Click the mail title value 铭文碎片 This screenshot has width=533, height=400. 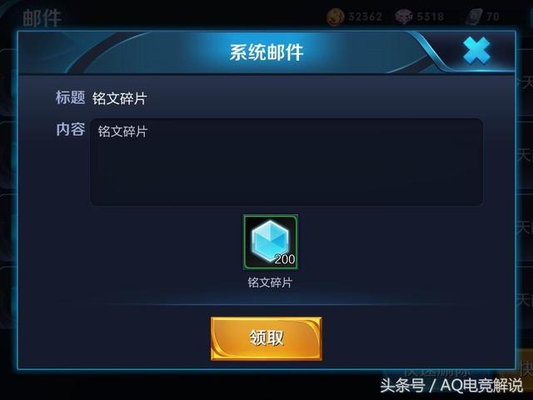pos(119,99)
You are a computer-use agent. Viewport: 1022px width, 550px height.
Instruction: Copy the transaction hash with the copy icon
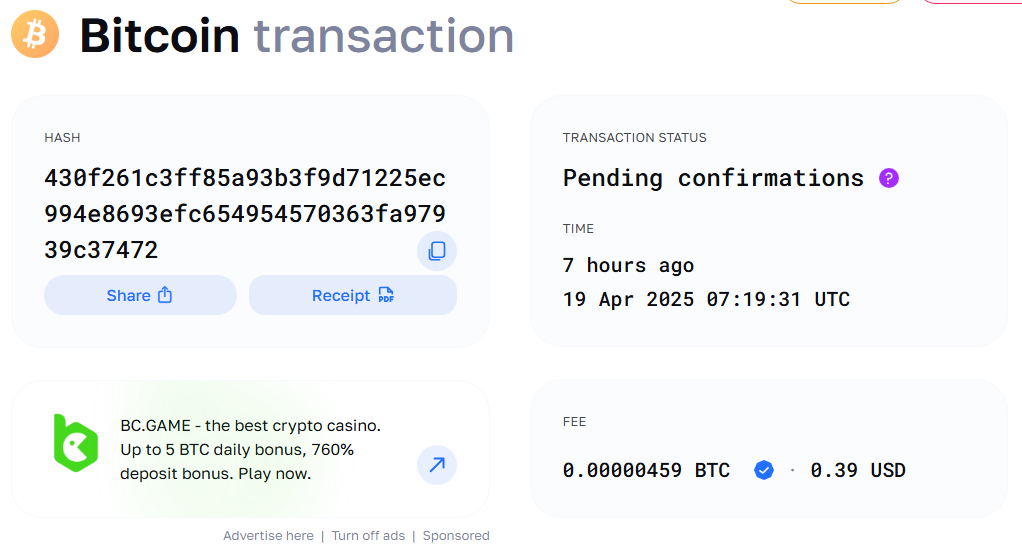point(437,251)
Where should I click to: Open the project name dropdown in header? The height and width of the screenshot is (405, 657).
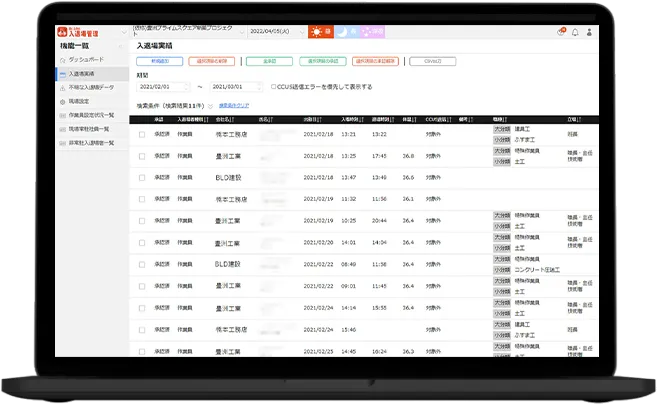pyautogui.click(x=189, y=32)
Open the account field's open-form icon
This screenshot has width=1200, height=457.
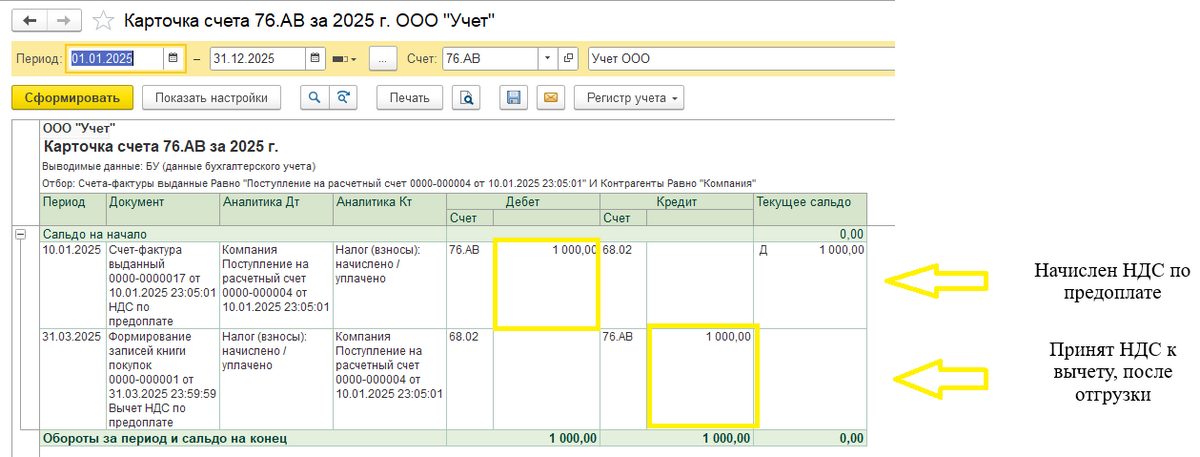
------------
_What to produce_.
Exclude every picture, then return precisely the lines that run from the line containing "You are a computer-use" through the end of the entries above.

_Answer section_.
You are a computer-use agent. Viewport: 1022px width, 550px height.
Instruction: Copy the transaction hash with the copy icon
point(437,251)
Where should I click to: Open the project name dropdown in header? The height and width of the screenshot is (405, 657).
pyautogui.click(x=189, y=32)
Open the account field's open-form icon
This screenshot has width=1200, height=457.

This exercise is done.